An investigation by Balkan Investigative Reporting Network (BIRN), published on September 9, showed that the government had approved plans to give Envidity the right to search of coal on more than one third of Kosovo’s territory, which would give it a virtual monopoly of coal production in the country.

BIRN also revealed that the government had amended the law on mining to allow coal research rights to be granted without a public tender shortly before the August 25 meeting. Clark’s hero status within Kosovo - streets are named after him in several Kosovan cities - has raised questions about his capacity to influence local politicians.

Short on detail

US officials are not forbidden to return to countries in a commercial role, according to reporting by the New York Times, and Clark is not the only former US official to return to Kosovo. The race for the privatisation of state telecoms company PTK pitted Albright Capital Management, a fund founded by former US Secretary of State Madeleine Albright, against a rival consortium advised by former US special envoy to the Balkans James Pardew. (In the event, however, the successful bidder was Germany’s ACP Axos Capital.)

Nonetheless, the lack of information about the project has aroused suspicions. “What Clark has been proposing … really lacks transparency and information. The information is very superficial. There is no financial plan, no technological due diligence, no tangible information that MPs can see before voting,” says Visar Azemi, coordinator of the Kosovo Civil Society Consortium for Sustainable Development (Kosid) NGO.
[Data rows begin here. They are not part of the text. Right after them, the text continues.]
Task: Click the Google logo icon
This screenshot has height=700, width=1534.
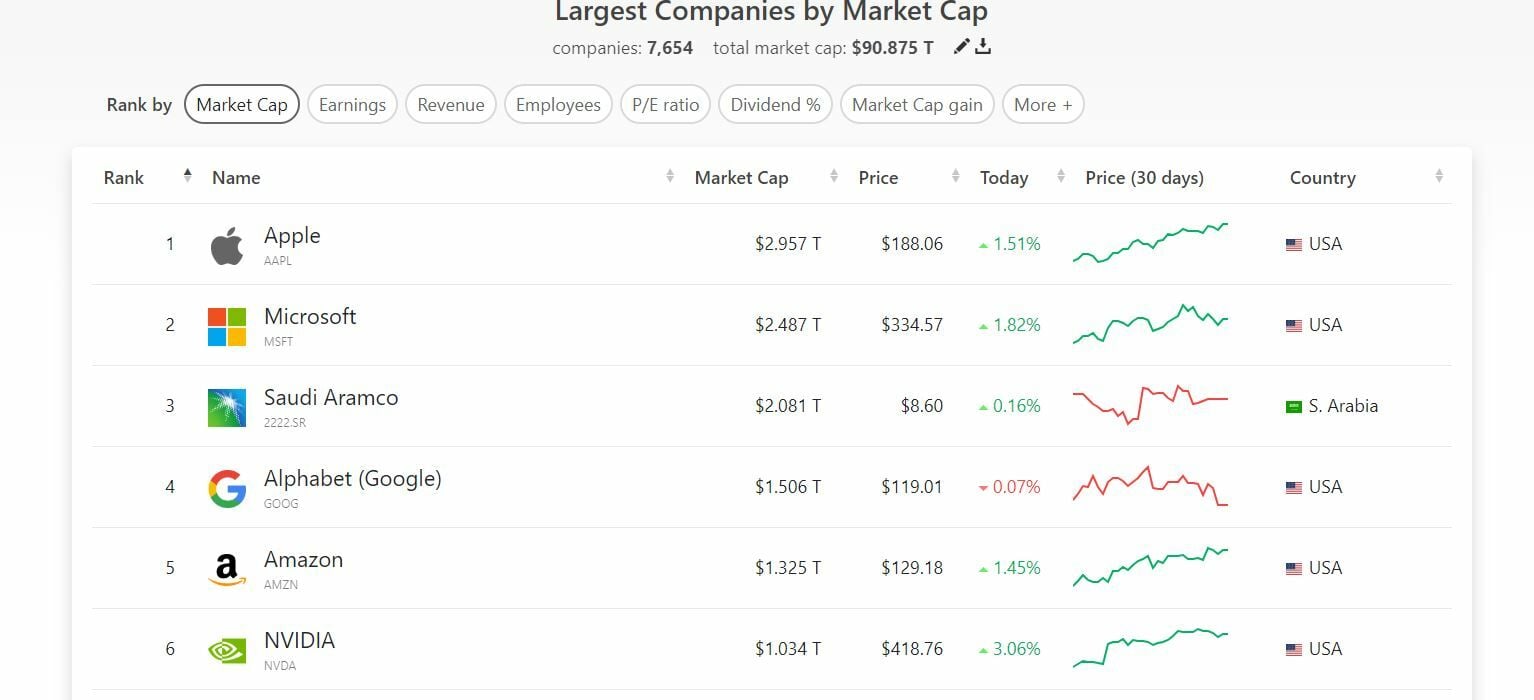Action: pyautogui.click(x=227, y=488)
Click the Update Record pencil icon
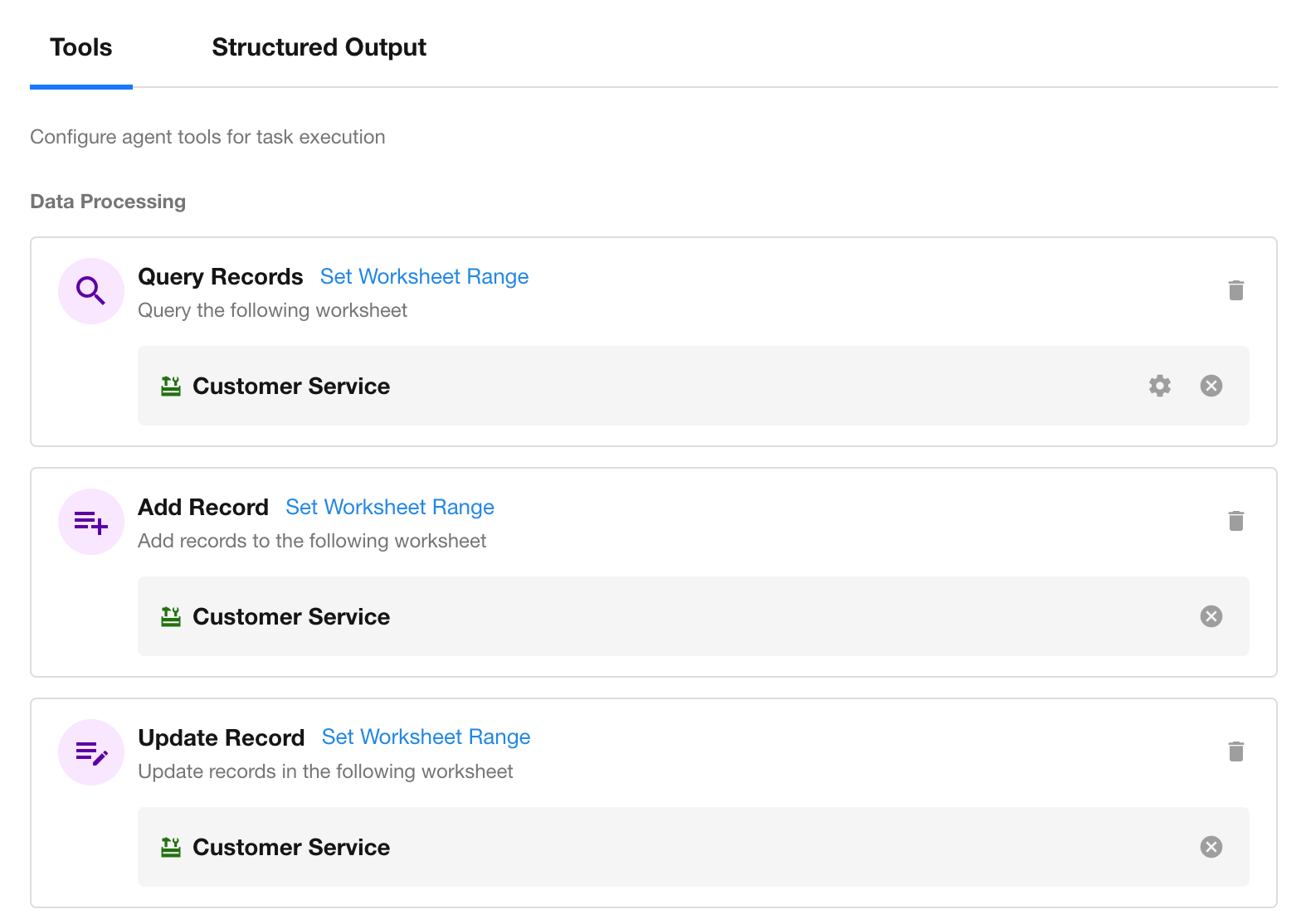Screen dimensions: 1301x924 point(90,752)
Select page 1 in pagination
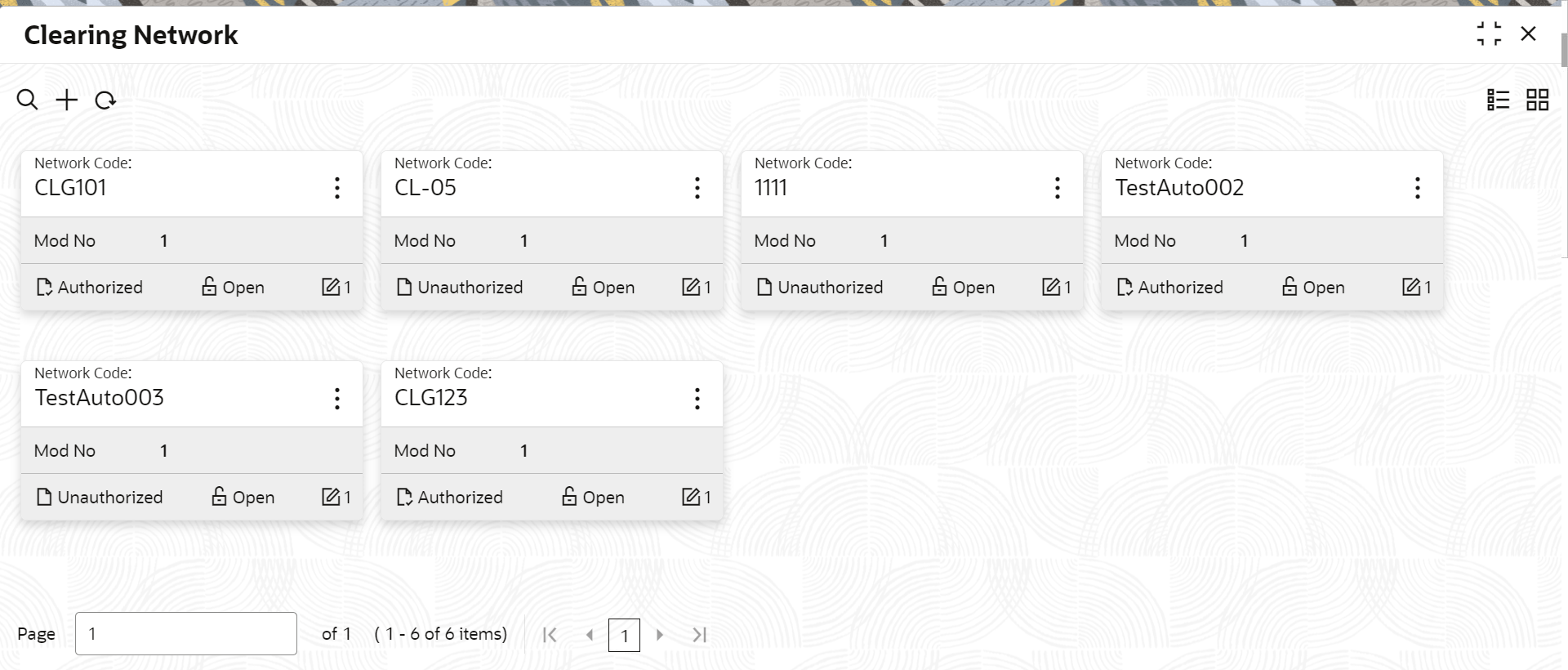The height and width of the screenshot is (670, 1568). [624, 636]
There has been no consultation with people in the affected areas, and it is also not clear what the financial benefits to the Kosovan state will be, as Azemi says “despite collecting some royalties there are no economic benefits for Kosovo; everything will go to the private investor as far as I can see”. Nor is it clear where Envidity plans to sell its products and, if Kosovo is the intended market, what the commercial impact of this will be.

Envidity’s website is also short on detail about its actual projects, while the company says it “uses proven commercial and clean technologies to convert low-grade coal resources into high value-added commodity end products”. Its website also stresses its “great respect for the environment” and its ability to help the countries where it invests reduce their reliance on fuel imports. In 2011, the company announced the launch of a similar $1bn investment in Mongolia, but the current status of that project is unclear.
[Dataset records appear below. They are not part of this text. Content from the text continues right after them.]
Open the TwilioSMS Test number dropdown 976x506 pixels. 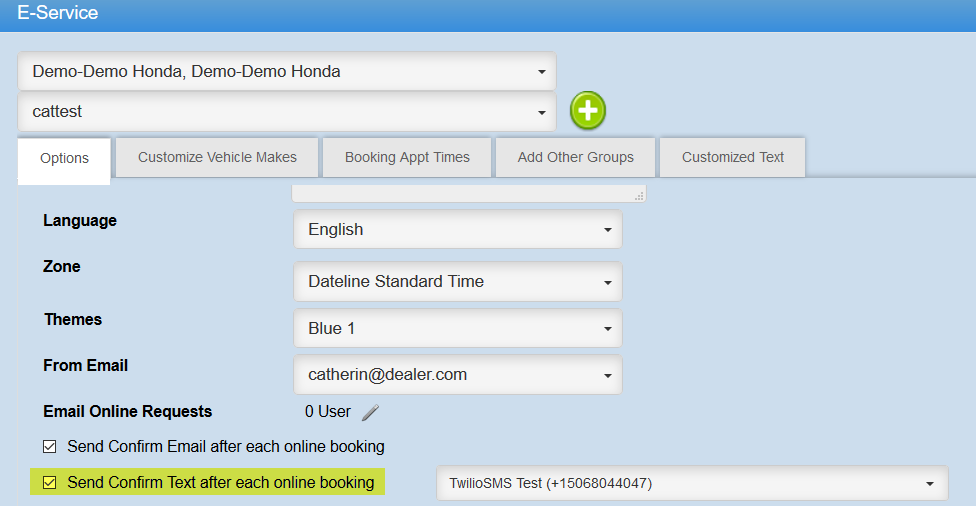692,484
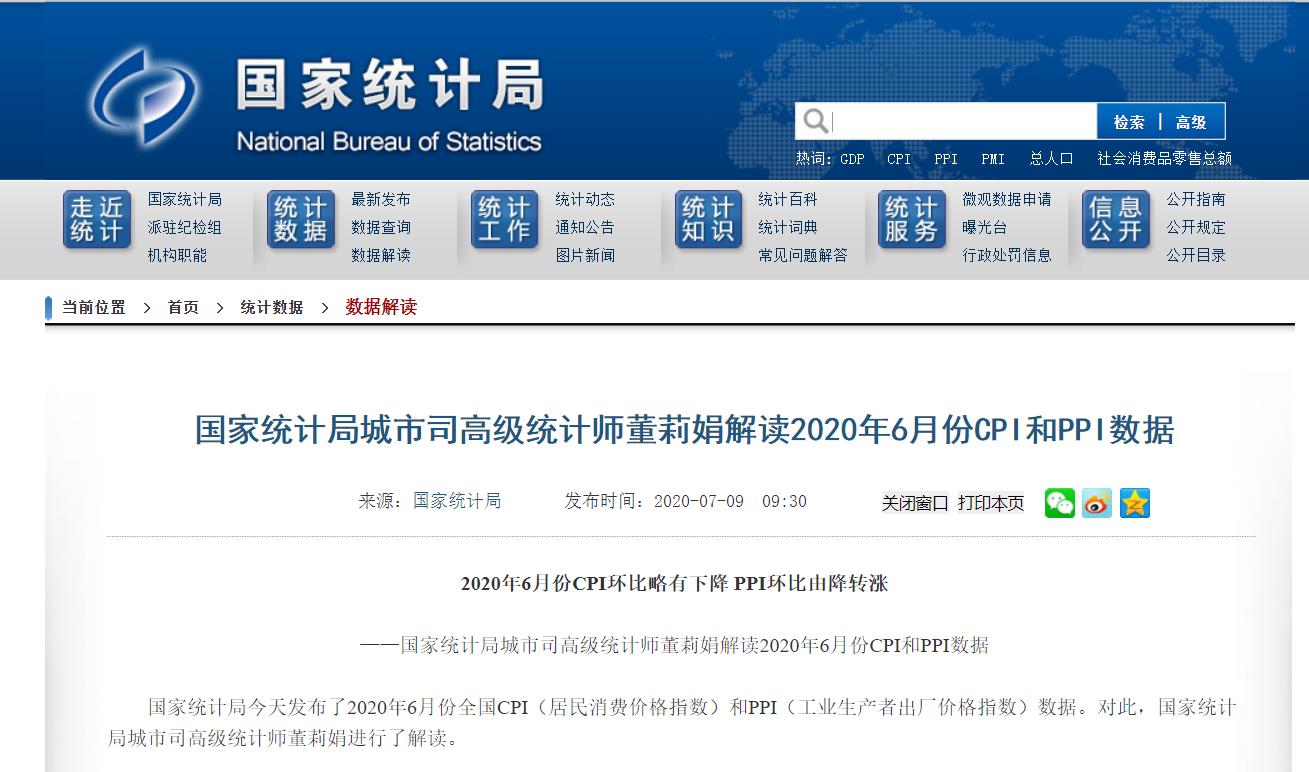1309x772 pixels.
Task: Click the yellow star favorites icon
Action: pyautogui.click(x=1134, y=502)
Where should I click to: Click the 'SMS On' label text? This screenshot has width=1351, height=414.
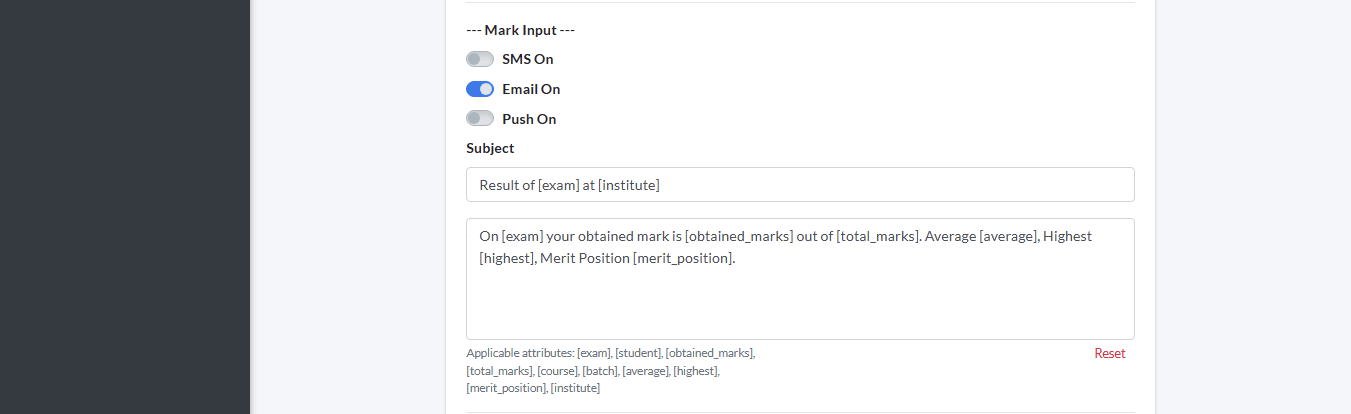coord(527,59)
However, environmentalists object to both coal-to-liquids and coal gasification, which they say produce large amounts of toxic waste and emissions, as well as being water-intensive, another potential problem in Kosovo. While proponents say UCG is less polluting since the carbon dioxide produced can be captured and re-injected, the technology is relatively untested, with the only major commercial operation so far being in Uzbekistan. Some Kosovans object to their country becoming a test case for the technology.

Kosovo’s small economy and heavy dependence on imports are a source of concern for the government, and its eagerness to facilitate Envidity’s investment is hardly surprising. In an interview with bne IntelliNews in May, Kosovo’s Trade and Industry Minister Hykmete Bajrami said the country had been slow to rebuild industries devastated by war, hampering its economic growth and pushing up the trade deficit.
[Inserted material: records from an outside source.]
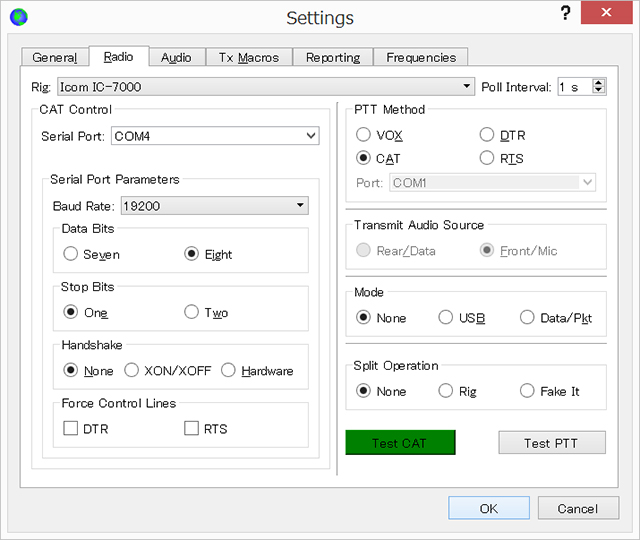The height and width of the screenshot is (540, 640).
Task: Select Fake It split operation
Action: coord(527,391)
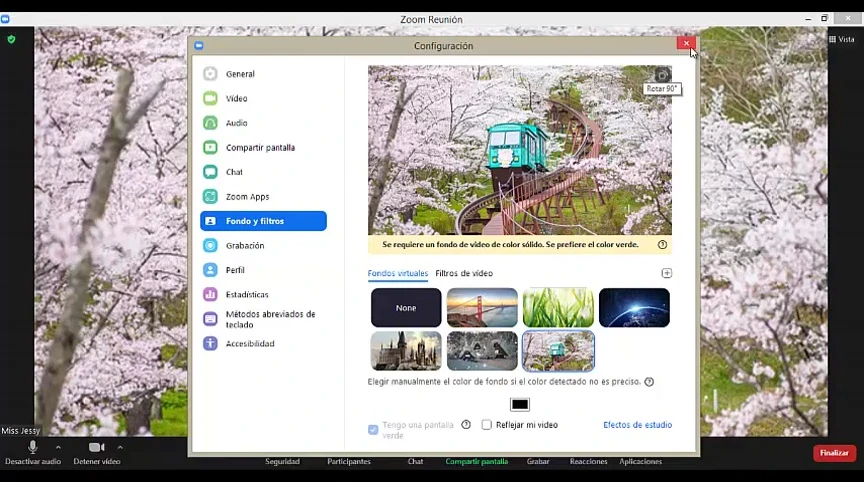Click the red Finalizar button
Screen dimensions: 864x482
[x=834, y=453]
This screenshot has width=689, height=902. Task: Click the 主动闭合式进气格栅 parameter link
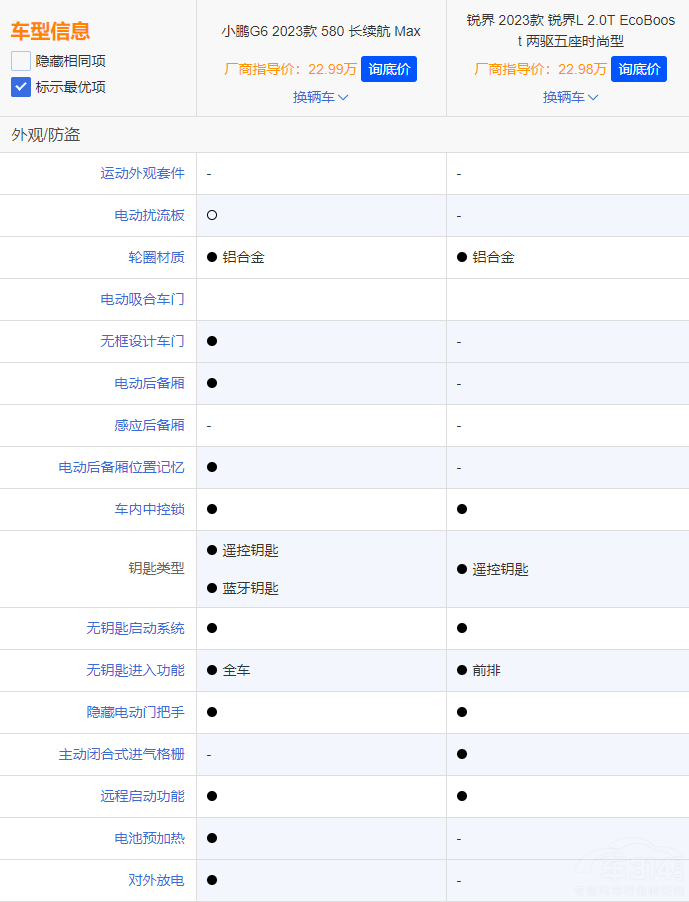click(121, 754)
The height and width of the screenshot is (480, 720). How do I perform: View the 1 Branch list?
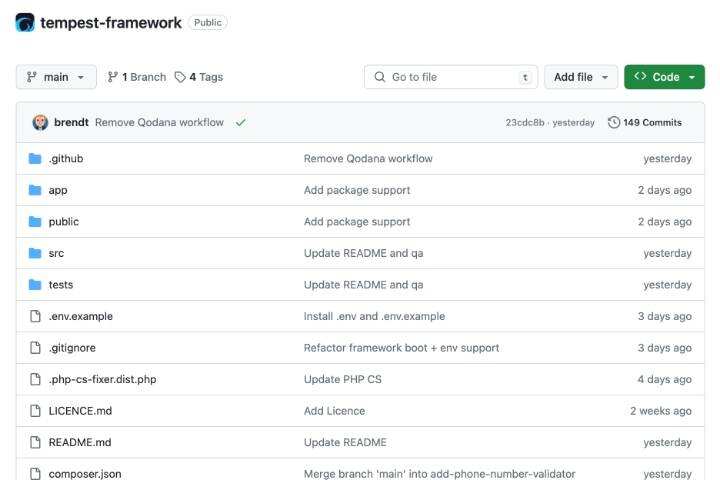pos(136,77)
Earlier this year the International Monetary Fund (IMF) commended Kosovo’s economic reform progress but stressed the need to increase competitiveness and “unlock investments in its export sectors”.

Aside from the Envidity investment, Pristina has also been hopeful about other mega-projects that could potentially transform the economy but again these have been problematic. A memorandum of understanding was signed with US-based ContourGlobal on the construction of the €1bn Kosova e Re power plant, but environmentalists have objected to the construction of a new coal-fired power plant close to the capital. There are also hopes of reviving the giant Trepca mining and metallurgical complex, but with part of it claimed by Serbia, the prospects of attracting a strategic investor are slim.